(What is required):
The listing that follows should be duplicated character for character.

(Recorded data):
'''

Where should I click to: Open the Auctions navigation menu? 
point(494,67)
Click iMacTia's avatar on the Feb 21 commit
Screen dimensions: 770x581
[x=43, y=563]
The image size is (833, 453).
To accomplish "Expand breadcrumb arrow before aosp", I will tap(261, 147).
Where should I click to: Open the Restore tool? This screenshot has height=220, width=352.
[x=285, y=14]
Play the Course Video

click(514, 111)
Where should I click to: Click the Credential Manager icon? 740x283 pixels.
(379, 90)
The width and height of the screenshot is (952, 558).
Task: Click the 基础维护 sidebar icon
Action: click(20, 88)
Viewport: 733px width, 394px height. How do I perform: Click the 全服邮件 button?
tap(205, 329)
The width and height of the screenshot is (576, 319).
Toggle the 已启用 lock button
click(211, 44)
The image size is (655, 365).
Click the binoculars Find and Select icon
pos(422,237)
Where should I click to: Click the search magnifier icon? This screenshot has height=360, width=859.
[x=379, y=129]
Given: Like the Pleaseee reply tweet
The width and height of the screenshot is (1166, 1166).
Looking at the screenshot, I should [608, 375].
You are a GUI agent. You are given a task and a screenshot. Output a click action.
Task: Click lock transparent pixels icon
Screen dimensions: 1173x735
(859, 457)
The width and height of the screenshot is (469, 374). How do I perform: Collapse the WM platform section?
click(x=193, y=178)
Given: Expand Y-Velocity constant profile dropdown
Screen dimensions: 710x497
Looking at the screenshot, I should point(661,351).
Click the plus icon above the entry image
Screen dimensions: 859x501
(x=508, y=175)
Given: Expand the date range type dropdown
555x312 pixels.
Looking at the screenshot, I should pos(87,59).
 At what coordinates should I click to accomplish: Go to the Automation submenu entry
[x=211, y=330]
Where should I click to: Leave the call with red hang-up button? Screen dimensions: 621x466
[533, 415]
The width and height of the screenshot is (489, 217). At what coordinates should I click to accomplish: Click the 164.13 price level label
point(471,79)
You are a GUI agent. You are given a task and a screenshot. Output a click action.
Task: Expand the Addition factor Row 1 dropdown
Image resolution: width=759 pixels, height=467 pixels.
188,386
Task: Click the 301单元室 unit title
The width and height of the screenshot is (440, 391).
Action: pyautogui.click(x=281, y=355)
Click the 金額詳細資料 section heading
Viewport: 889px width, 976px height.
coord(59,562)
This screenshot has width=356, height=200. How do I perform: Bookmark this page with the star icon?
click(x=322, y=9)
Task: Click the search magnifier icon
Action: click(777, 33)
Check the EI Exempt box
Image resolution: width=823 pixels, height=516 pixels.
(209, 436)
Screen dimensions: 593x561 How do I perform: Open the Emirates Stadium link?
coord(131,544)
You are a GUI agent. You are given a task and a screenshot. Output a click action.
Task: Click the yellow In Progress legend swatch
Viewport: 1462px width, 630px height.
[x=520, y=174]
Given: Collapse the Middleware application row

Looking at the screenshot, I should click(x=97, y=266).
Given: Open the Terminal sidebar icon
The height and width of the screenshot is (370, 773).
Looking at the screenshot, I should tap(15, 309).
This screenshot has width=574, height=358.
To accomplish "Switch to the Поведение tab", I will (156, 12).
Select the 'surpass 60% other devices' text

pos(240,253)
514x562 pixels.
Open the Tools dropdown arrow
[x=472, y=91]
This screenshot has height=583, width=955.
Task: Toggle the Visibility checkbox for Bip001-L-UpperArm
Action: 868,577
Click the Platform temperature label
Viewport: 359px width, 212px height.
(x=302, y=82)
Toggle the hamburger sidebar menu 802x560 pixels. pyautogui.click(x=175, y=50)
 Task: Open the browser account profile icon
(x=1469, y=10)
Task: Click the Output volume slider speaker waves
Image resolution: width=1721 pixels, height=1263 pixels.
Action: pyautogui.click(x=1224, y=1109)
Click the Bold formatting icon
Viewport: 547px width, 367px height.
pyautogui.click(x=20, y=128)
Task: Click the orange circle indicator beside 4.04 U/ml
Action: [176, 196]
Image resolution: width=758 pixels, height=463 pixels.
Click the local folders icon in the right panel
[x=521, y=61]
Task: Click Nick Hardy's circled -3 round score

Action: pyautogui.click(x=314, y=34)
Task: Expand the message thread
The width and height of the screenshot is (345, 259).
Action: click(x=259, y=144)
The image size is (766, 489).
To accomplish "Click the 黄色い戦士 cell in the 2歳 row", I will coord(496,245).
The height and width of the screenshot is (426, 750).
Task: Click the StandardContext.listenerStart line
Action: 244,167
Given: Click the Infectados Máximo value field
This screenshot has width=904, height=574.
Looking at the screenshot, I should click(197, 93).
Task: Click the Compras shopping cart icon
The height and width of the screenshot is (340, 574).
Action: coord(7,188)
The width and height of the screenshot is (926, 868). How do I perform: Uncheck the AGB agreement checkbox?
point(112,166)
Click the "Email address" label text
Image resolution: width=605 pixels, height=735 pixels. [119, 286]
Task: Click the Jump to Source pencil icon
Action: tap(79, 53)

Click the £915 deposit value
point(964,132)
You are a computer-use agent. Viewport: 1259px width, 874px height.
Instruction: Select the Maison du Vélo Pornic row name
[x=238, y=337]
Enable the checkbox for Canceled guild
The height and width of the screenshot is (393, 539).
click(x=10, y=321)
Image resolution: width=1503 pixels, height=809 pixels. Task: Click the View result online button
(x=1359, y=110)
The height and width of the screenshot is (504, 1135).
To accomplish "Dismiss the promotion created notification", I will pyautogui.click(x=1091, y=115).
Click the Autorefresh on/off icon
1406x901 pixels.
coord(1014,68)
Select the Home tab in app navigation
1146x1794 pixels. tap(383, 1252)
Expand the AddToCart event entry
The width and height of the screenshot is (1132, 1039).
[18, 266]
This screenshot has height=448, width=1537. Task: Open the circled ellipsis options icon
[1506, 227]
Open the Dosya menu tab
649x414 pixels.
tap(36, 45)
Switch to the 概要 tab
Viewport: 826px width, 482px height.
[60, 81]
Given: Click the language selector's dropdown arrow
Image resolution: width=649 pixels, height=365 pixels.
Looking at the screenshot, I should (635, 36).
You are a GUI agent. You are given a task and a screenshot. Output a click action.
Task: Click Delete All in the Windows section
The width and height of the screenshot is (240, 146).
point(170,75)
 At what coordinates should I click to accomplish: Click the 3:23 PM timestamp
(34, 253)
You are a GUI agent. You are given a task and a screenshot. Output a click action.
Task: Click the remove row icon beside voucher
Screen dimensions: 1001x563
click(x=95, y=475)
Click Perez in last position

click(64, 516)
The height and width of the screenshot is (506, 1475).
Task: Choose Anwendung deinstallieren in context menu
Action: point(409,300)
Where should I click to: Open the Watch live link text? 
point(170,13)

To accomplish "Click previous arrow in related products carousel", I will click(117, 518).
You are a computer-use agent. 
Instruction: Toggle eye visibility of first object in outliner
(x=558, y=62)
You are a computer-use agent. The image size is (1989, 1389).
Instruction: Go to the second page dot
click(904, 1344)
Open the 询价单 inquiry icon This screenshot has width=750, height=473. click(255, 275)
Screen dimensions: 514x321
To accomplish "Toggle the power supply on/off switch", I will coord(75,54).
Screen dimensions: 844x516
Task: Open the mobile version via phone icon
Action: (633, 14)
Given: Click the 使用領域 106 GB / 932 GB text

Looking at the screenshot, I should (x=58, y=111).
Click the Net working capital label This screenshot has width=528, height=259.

'''

(Expected answer):
Where should I click to: Open the Auctions navigation menu? 
point(494,67)
Click iMacTia's avatar on the Feb 21 commit
Screen dimensions: 770x581
[x=43, y=563]
The image size is (833, 453).
To accomplish "Expand breadcrumb arrow before aosp", I will tap(261, 147).
Where should I click to: Open the Restore tool? This screenshot has height=220, width=352.
[x=285, y=14]
Play the Course Video

click(514, 111)
Where should I click to: Click the Credential Manager icon? 740x283 pixels.
(379, 90)
The width and height of the screenshot is (952, 558).
Task: Click the 基础维护 sidebar icon
Action: click(20, 88)
Viewport: 733px width, 394px height. How do I perform: Click the 全服邮件 button?
tap(205, 329)
The width and height of the screenshot is (576, 319).
Toggle the 已启用 lock button
click(211, 44)
The image size is (655, 365).
Click the binoculars Find and Select icon
pos(422,237)
Where should I click to: Click the search magnifier icon? This screenshot has height=360, width=859.
[x=379, y=129]
Given: Like the Pleaseee reply tweet
The width and height of the screenshot is (1166, 1166).
Looking at the screenshot, I should [608, 375].
You are a GUI agent. You are given a task and a screenshot. Output a click action.
Task: Click lock transparent pixels icon
Screen dimensions: 1173x735
(859, 457)
The width and height of the screenshot is (469, 374). How do I perform: Collapse the WM platform section?
click(x=193, y=178)
Given: Expand Y-Velocity constant profile dropdown
Screen dimensions: 710x497
Looking at the screenshot, I should point(661,351).
Click the plus icon above the entry image
Screen dimensions: 859x501
(x=508, y=175)
Given: Expand the date range type dropdown
555x312 pixels.
Looking at the screenshot, I should pos(87,59).
 At what coordinates should I click to accomplish: Go to the Automation submenu entry
[x=211, y=330]
Where should I click to: Leave the call with red hang-up button? Screen dimensions: 621x466
[533, 415]
The width and height of the screenshot is (489, 217). At what coordinates should I click to accomplish: Click the 164.13 price level label
point(471,79)
You are a GUI agent. You are given a task and a screenshot. Output a click action.
Task: Expand the Addition factor Row 1 dropdown
Image resolution: width=759 pixels, height=467 pixels.
188,386
Task: Click the 301单元室 unit title
The width and height of the screenshot is (440, 391).
Action: pyautogui.click(x=281, y=355)
Click the 金額詳細資料 section heading
Viewport: 889px width, 976px height.
coord(59,562)
This screenshot has width=356, height=200. How do I perform: Bookmark this page with the star icon?
click(x=322, y=9)
Task: Click the search magnifier icon
Action: click(777, 33)
Check the EI Exempt box
Image resolution: width=823 pixels, height=516 pixels.
(209, 436)
Screen dimensions: 593x561 How do I perform: Open the Emirates Stadium link?
coord(131,544)
You are a GUI agent. You are given a task and a screenshot. Output a click action.
Task: Click the yellow In Progress legend swatch
Viewport: 1462px width, 630px height.
[x=520, y=174]
Given: Collapse the Middleware application row

Looking at the screenshot, I should click(x=97, y=266).
Given: Open the Terminal sidebar icon
The height and width of the screenshot is (370, 773).
Looking at the screenshot, I should tap(15, 309).
This screenshot has width=574, height=358.
To accomplish "Switch to the Поведение tab", I will (156, 12).
Select the 'surpass 60% other devices' text

pos(240,253)
514x562 pixels.
Open the Tools dropdown arrow
[x=472, y=91]
This screenshot has height=583, width=955.
Task: Toggle the Visibility checkbox for Bip001-L-UpperArm
Action: 868,577
Click the Platform temperature label
Viewport: 359px width, 212px height.
(x=302, y=82)
Toggle the hamburger sidebar menu 802x560 pixels. pyautogui.click(x=175, y=50)
 Task: Open the browser account profile icon
(x=1469, y=10)
Task: Click the Output volume slider speaker waves
Image resolution: width=1721 pixels, height=1263 pixels.
Action: pyautogui.click(x=1224, y=1109)
Click the Bold formatting icon
Viewport: 547px width, 367px height.
pyautogui.click(x=20, y=128)
Task: Click the orange circle indicator beside 4.04 U/ml
Action: [176, 196]
Image resolution: width=758 pixels, height=463 pixels.
Click the local folders icon in the right panel
[x=521, y=61]
Task: Click Nick Hardy's circled -3 round score

Action: pyautogui.click(x=314, y=34)
Task: Expand the message thread
The width and height of the screenshot is (345, 259).
Action: click(x=259, y=144)
The image size is (766, 489).
To accomplish "Click the 黄色い戦士 cell in the 2歳 row", I will coord(496,245).
The height and width of the screenshot is (426, 750).
Task: Click the StandardContext.listenerStart line
Action: 244,167
Given: Click the Infectados Máximo value field
This screenshot has width=904, height=574.
Looking at the screenshot, I should click(197, 93).
Task: Click the Compras shopping cart icon
The height and width of the screenshot is (340, 574).
Action: coord(7,188)
The width and height of the screenshot is (926, 868). How do I perform: Uncheck the AGB agreement checkbox?
point(112,166)
Click the "Email address" label text
Image resolution: width=605 pixels, height=735 pixels. [119, 286]
Task: Click the Jump to Source pencil icon
Action: tap(79, 53)

Click the £915 deposit value
point(964,132)
You are a computer-use agent. Viewport: 1259px width, 874px height.
Instruction: Select the Maison du Vélo Pornic row name
[x=238, y=337]
Enable the checkbox for Canceled guild
The height and width of the screenshot is (393, 539).
click(x=10, y=321)
Image resolution: width=1503 pixels, height=809 pixels. Task: Click the View result online button
(x=1359, y=110)
The height and width of the screenshot is (504, 1135).
To accomplish "Dismiss the promotion created notification", I will pyautogui.click(x=1091, y=115).
Click the Autorefresh on/off icon
1406x901 pixels.
coord(1014,68)
Select the Home tab in app navigation
1146x1794 pixels. tap(383, 1252)
Expand the AddToCart event entry
The width and height of the screenshot is (1132, 1039).
[18, 266]
This screenshot has height=448, width=1537. Task: Open the circled ellipsis options icon
[1506, 227]
Open the Dosya menu tab
649x414 pixels.
tap(36, 45)
Switch to the 概要 tab
Viewport: 826px width, 482px height.
[60, 81]
Given: Click the language selector's dropdown arrow
Image resolution: width=649 pixels, height=365 pixels.
Looking at the screenshot, I should (635, 36).
You are a GUI agent. You are given a task and a screenshot. Output a click action.
Task: Click Delete All in the Windows section
The width and height of the screenshot is (240, 146).
point(170,75)
 At what coordinates should I click to accomplish: Click the 3:23 PM timestamp
(34, 253)
You are a GUI agent. You are given a task and a screenshot. Output a click action.
Task: Click the remove row icon beside voucher
Screen dimensions: 1001x563
click(x=95, y=475)
Click Perez in last position

click(64, 516)
The height and width of the screenshot is (506, 1475).
Task: Choose Anwendung deinstallieren in context menu
Action: point(409,300)
Where should I click to: Open the Watch live link text? 
point(170,13)

To accomplish "Click previous arrow in related products carousel", I will click(117, 518).
You are a computer-use agent. 
Instruction: Toggle eye visibility of first object in outliner
(x=558, y=62)
You are a computer-use agent. The image size is (1989, 1389).
Instruction: Go to the second page dot
click(904, 1344)
Open the 询价单 inquiry icon This screenshot has width=750, height=473. click(255, 275)
Screen dimensions: 514x321
To accomplish "Toggle the power supply on/off switch", I will coord(75,54).
Screen dimensions: 844x516
Task: Open the mobile version via phone icon
Action: (633, 14)
Given: Click the 使用領域 106 GB / 932 GB text

Looking at the screenshot, I should (x=58, y=111).
Click the Net working capital label This screenshot has width=528, height=259.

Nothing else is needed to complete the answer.